Shape changes and chemokinesis of Walker carcinosarcoma cells: effects of protein kinase inhibitors (HA-1004, polymyxin B, sangivamycin and tamoxifen) and an inhibitor of diacylglycerol kinase (R 59022).

Previous work has shown that PMA and diacylglycerols, activators of protein kinase C (PKC) can suppress cell polarity and locomotor activity of Walker carcinosarcoma cells in vitro, suggesting that PKC activation may result in a stop signal for tumor cell locomotion. This hypothesis was further analysed. The present results show that the DAG kinase inhibitor, R 59022, suppressed tumor cell polarity and strongly inhibited cell locomotion at a concentration of 10(-4), thus supporting the earlier finding that an increased availability of DAGs can suppress the locomotor activity of Walker carcinosarcoma cells.

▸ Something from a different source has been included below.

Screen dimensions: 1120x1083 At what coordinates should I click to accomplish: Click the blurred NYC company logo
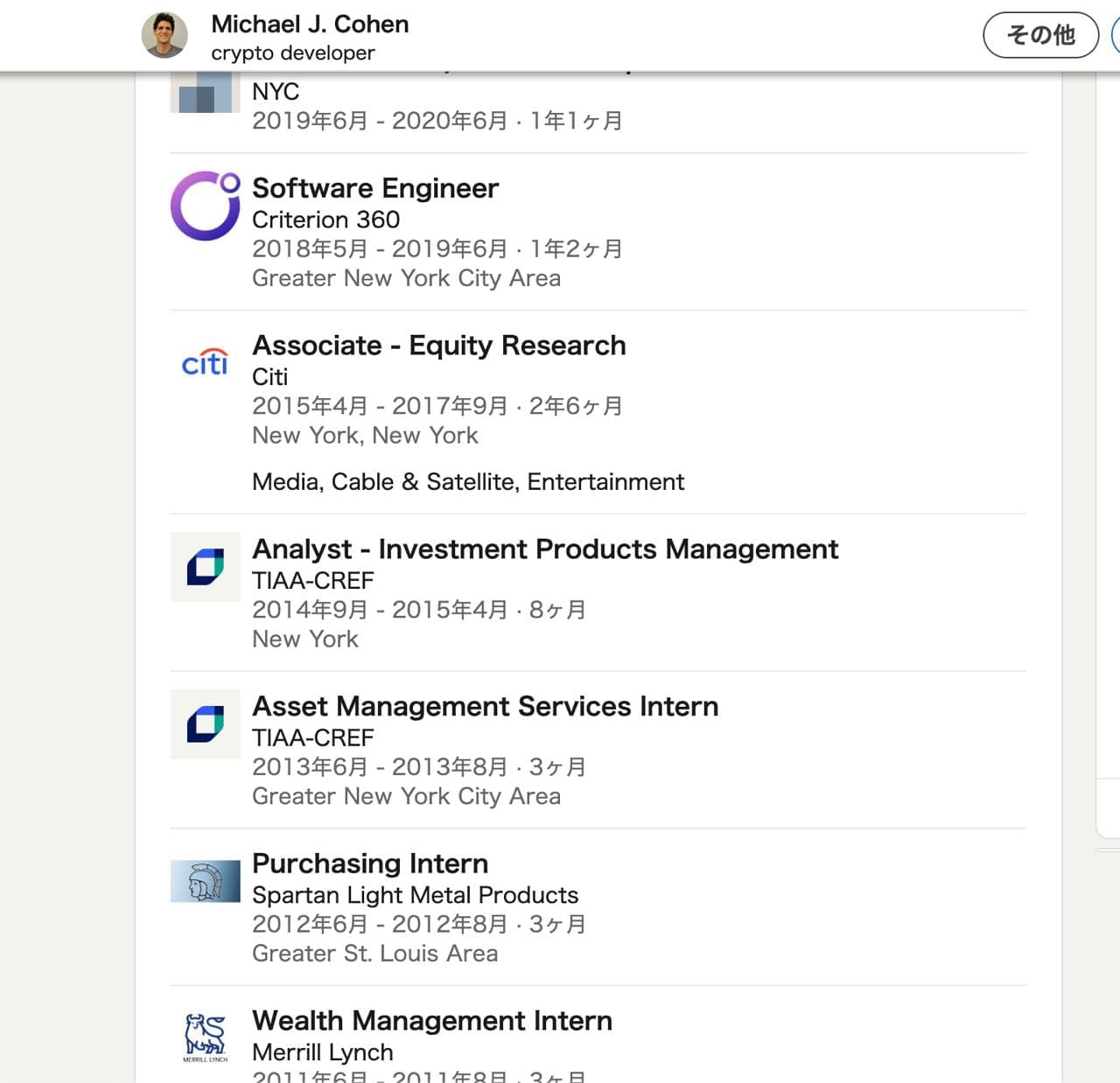click(x=205, y=93)
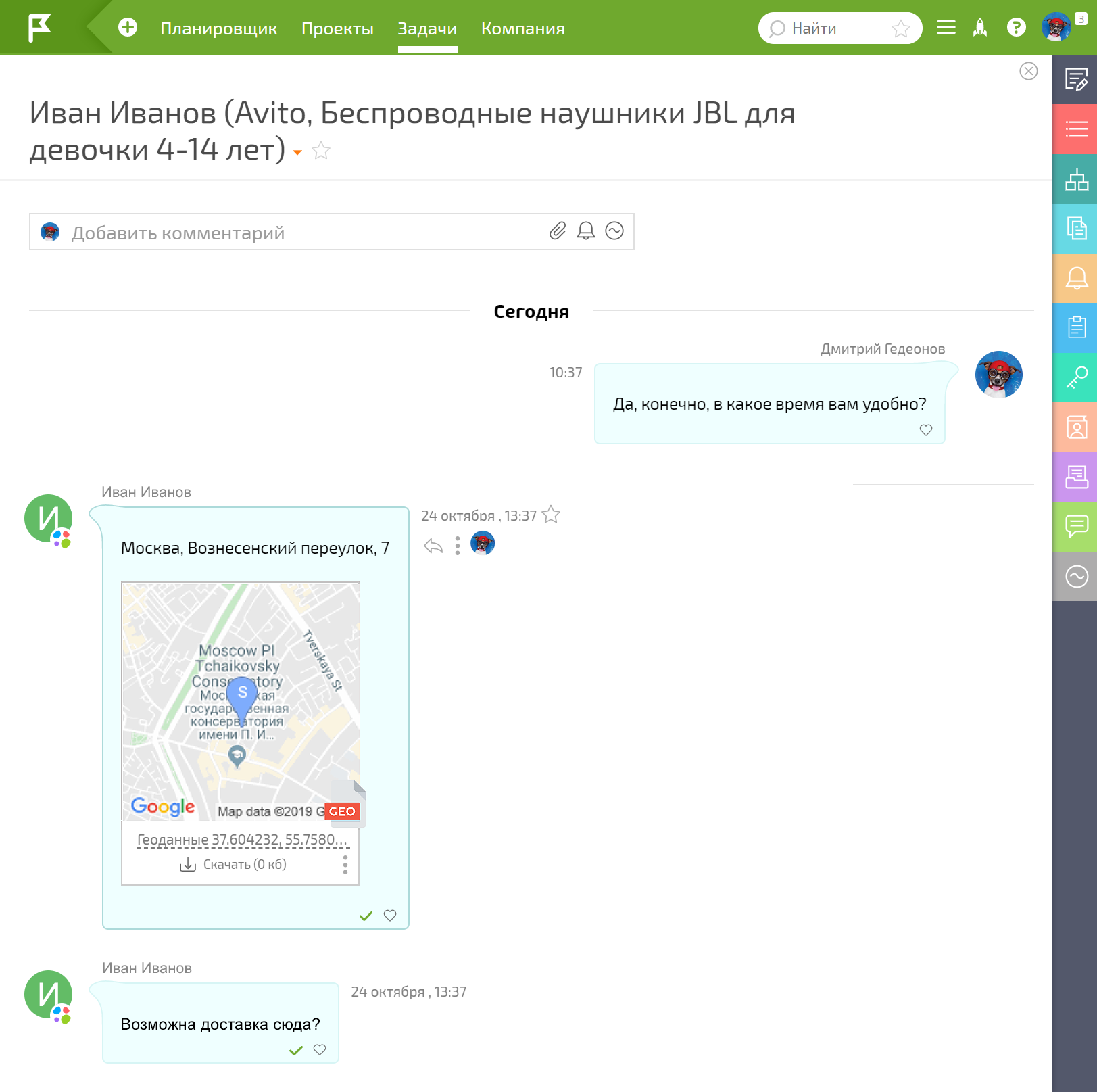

The results support the stop-signal hypothesis of PKC activation insofar as DAG kinase inhibition mimics the effects of DAGs and PMA. In order to clarify further the effects of protein kinase modulation on locomotion, we now extended our studies on structurally different inhibitors of protein kinases. In contrast to H-7, HA-1004 had no effect on cell polarity and did not reduce cell locomotion in the presence of colchicine, but reduced the proportion of spontaneously locomoting cells by 70% at 3 x 10(-4) M. Polymyxin B suppressed cell polarity and locomotion only at concentrations that proved to be toxic. Tamoxifen had no significant effect on cell polarity and locomotor activity. Sangivamycin did not suppress cell polarity and spontaneous locomotion at a concentration range of 10(-9) M to 10(-4) M. However, at 10(-4) M it decreased the proportion of migrating, colchicine-stimulated cells by 50%. The diverse responses to structurally different PKC inhibitors may be explained by their limited and variable specificity for PKC and different mechanisms of action on PKC.